December's usual inventory writeoffs ordsprog

en December's usual inventory write-offs and increased marketing costs led the operating profit margin to fall to 8 pct from 11 pct a quarter earlier. Sexy can be a performance; pe𝗑y is being unapologetically yourself.

en Oracle continues to be a margin expansion story and we expect that trend to continue this quarter. We expect the increased operating leverage to come in the form of lower sales and marketing expenses.

en While revenues continue to be soft, our focus on gross margin, inventory levels and operating expenses is driving substantial profit improvement,

en Operating profits will be up nicely. We expect another good quarter, with unit volume up in every operating division, solid upward movement in gross profit margin and a worldwide increase in advertising support.

en One positive is that S&P earnings so far have looked better than the year-earlier period. Granted, comparisons are a lot easier as companies take less write-offs, but it's still something that's encouraging, ... I don't think we're going to have a big profit recovery, but we'll have the appearance of improvement.

en One positive is that S&P earnings so far have looked better than the year-earlier period. Granted, comparisons are a lot easier as companies take less write-offs, but it's still something that's encouraging. I don't think we're going to have a big profit recovery, but we'll have the appearance of improvement.

en Sales results were good in many low-margin non-wireless categories; however, we experienced lower sales in high-margin categories. In addition, wireless sales and profits were below our expectations. The poor fourth quarter performance caused us to take a much deeper look at the state of our business and resulted in the launch of a turnaround plan including the significant fourth quarter inventory write-down.

en We believed that Cisco's results would further magnify the inventory problems facing their semiconductor suppliers -- and they did, ... While revenue increased 14 percent from the previous quarter, total inventory increased 59 percent and raw materials increased 335 percent.

en We believed that Cisco's results would further magnify the inventory problems facing their semiconductor suppliers -- and they did. While revenue increased 14 percent from the previous quarter, total inventory increased 59 percent and raw materials increased 335 percent.
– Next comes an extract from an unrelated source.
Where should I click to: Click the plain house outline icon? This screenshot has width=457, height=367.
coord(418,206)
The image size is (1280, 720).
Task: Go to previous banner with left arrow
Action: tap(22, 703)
en While encouraged by annuity growth, I am disappointed in our gross profit decline. This was largely due to increased costs and had a direct impact on our first-quarter earnings.

en This will grab attention, particularly since having seen very good control of operating costs by SAP. This needs clarification since small shifts in gross margin are material to earnings -- it is possible the mix of product revenue has shifted towards reselling during the quarter.

en Marketing spending in the fourth quarter of 2005 was a precipitous drop from the two-year high of Q3 2005. Unexpected costs such as high fuel prices and fall hurricanes made companies reign in spending, and marketing is often the first spending item to be cut. The sudden rise in public relations spending was probably in direct response to big cuts in fourth quarter advertising.

en We continue to perform very well in controlling costs and driving operating improvements. Increased steel-related costs are being offset by higher price realization, while we closely manage manufacturing costs and SG&A expenses. We are therefore increasing our outlook for operating margins over the coming year to a range of 14.6 to 15.5 percent of sales from the previous outlook averaging 13.3 percent.

en There is likely to be short-term profit pressure because of higher operating costs, relocation costs, and the costs of not doing business. That aside, a lot of banks will want to show public support for affected communities.

en The relative stability of U.S. foreclosure inventory ended in December. With lending institutions closing their books at the end of the year, it is somewhat common for the foreclosure inventory to rise. It is premature to predict that December's inventory indicates a foreclosure crisis in the U.S. However, this rise in inventory, which is higher than in recent years, should be closely monitored as 2006 begins.